It’s right if it’s right for you.


How I recoded my dress code

A story of finding your own style

Words: S. Hobbs

I was never really bothered by clothes or fashion. It didn’t interest me – that was until I discovered my true self and embraced it fully.



My first experience of delving into my personal style was a few years ago when I had just finished my fourth collection of poetry, DALÍ: In Verse, and I was thinking about the clothes I would wear for the launch event.

I was inspired by Dalí for his art, but I was also inspired by the man. I love how he looked – always sharply dressed with a tie, a cane, a jacket/coat – so I thought I would try it. This is when I wore my first bow tie.

This look made me feel comfortable and confident; it was the perfect match. And it ignited the spark in clothes and style in me.

However, during the pandemic, I realised that I had only scratched the surface. Lockdown gave me time to reflect. I discovered and embraced being non-binary, which was extremely freeing.



Prior to lockdown I had walked past the Moss Bros. store in Milton Keynes and had always been drawn to their window displays – the clothes looked amazing.

Then we were told to stay inside. Instead of sitting and waiting, I wanted to continue the pursuit of my style, so I carried on researching the types of clothes that I think look good – in this case, suits and smart-wear.

As my research progressed I came across several videos that spoke of specific rules to follow in regards to style etiquette, which were fascinating. For example, you should only have the top button done up on a jacket – and only when your standing up; or you should match the colour of your belt to your shoes, but your tie/bow tie and pocket square should not match; or finally, the general formality of a black-tie event. I made a note to bear these in mind when I could do my first shopping trip.

Once restrictions eased and the shops and high streets reopened I already had a list of places I wanted to visit and the types of clothes I wanted to look at. The only thing I hadn’t researched was sizing and how garments are sized and measured.



On my first trip out I paid a visit to my local Moss store. I was nervous queuing to get in and the stylist at the door seemed surprised that I wanted to come in, but as soon as I was inside I was in awe of all of the clothes in front of me.

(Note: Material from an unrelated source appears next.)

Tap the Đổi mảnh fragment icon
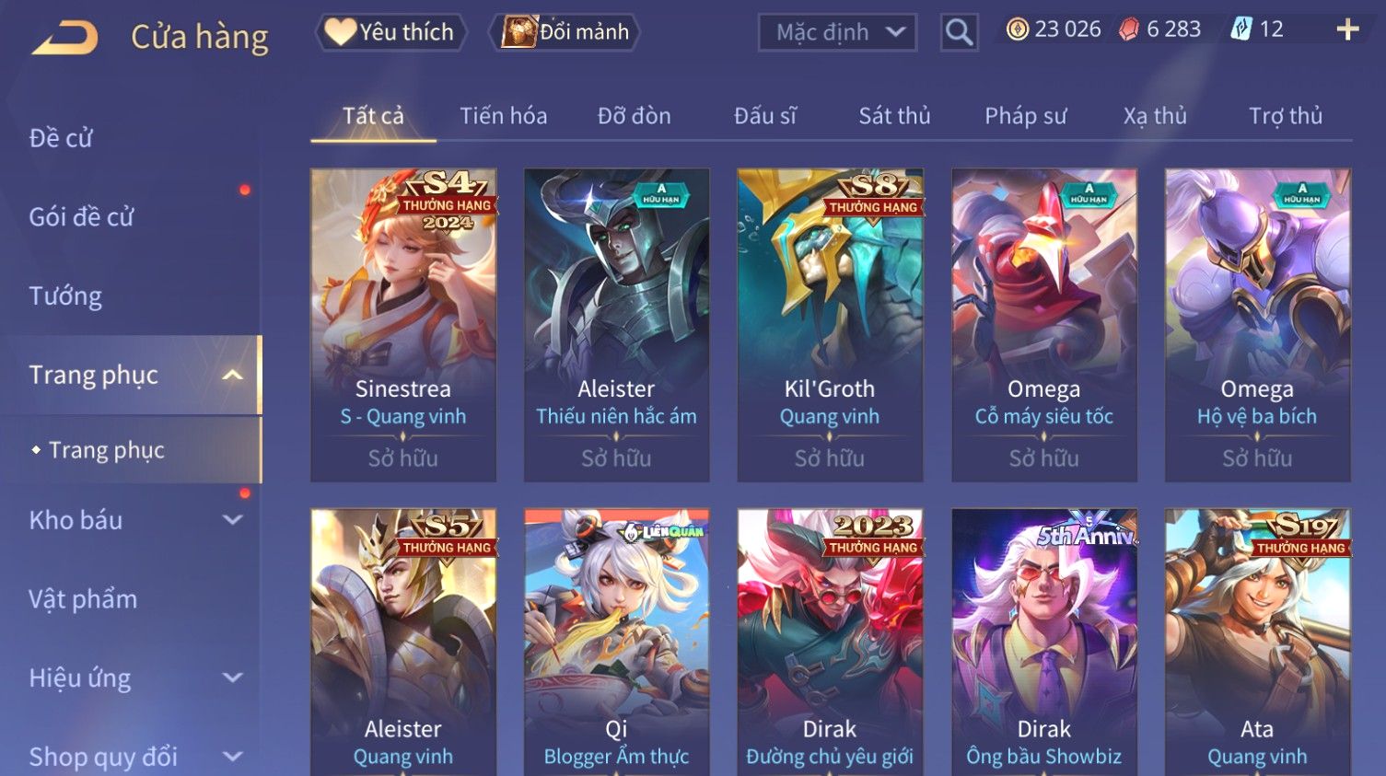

I spent a while looking at them but I realised I didn’t know what size I am and how they should fit. I asked a stylist close by about how the clothes are sized. They were very knowledgeable and gave me so much insightful information. Unfortunately, they ended the interaction with “if you get him to come in we can tailor the fit for his needs.”

This shocked me – I was so embarrassed. I left the store soon after and felt the need to tell Moss’ head office about my experience. Their response was amazing. They assured me that they want to be as inclusive as possible and are taking measures to educate and inform staff so they don’t just make assumptions about people in the future.

I was asked to come down to their flagship store in Oxford Street, which is incredible. There, I got some very in-depth and useful information about the collection and what would work for my body type. It was such a liberating experience to try clothes on and feel great in them. I was even getting compliments from other customers!

At first I wanted to stick firmly to the rules I had learned online, but then my partner made me see that they should be interpreted to fit with the style that I was developing. In other words, rules are meant to be broken… or adapted.

I left the store feeling so much more confident in my look and the types of clothes I want to wear; either in the office, out for a night out and even at home relaxing. It was so refreshing for a company to turn a negative experience into such a positive one. For the first time in my life, I had confidence in how I look and what I wear.

I came away with some lovely clothes that I had never worn before, like some shackets and some very soft jumpers. I have worn these with jeans casually, but can also smarten them up with more formal trousers and accessories.



My style has developed significantly since then – I seem drawn to tweed. It’s something about the weight of the material that’s so comforting; it’s like having a blanket wrapped around you while you’re going about your day.

Knitted ties are definitely a must for my new look and wardrobe, and have inspired me to started knitting my own ties. Accessorising is definitely an area I want to continue to explore and develop – there’s so much out there.

My advice to you if you’re looking to find your own style is to go out to the high street and take a look at stores you may not have gone in before – go outside your comfort zone and get inspired.

If you could take one thing from this article, it’s don’t be afraid to embrace your authentic and true self. Ultimately, this will lead to you being more confident and self-assured. The world is your oyster. You’ve got this!



Sarah’s picks

Below are a few items that strike a chord with me from the new collection.

I was instantly drawn to the olive herringbone suit – everything about its colour, structure and texture tells me it will be pure comfort and style. Since the start of embracing my new style, there’s been something about rollnecks that just make sense to me. This black merino one will make my formal outfits feel more casual, but I’ll still look smart and sleek. And the neutral check overshirt’s caught my attention now it’s winter – it looks so warm. I’d wear it with a long sleeve t-shirt or shirt when out and about over the colder months.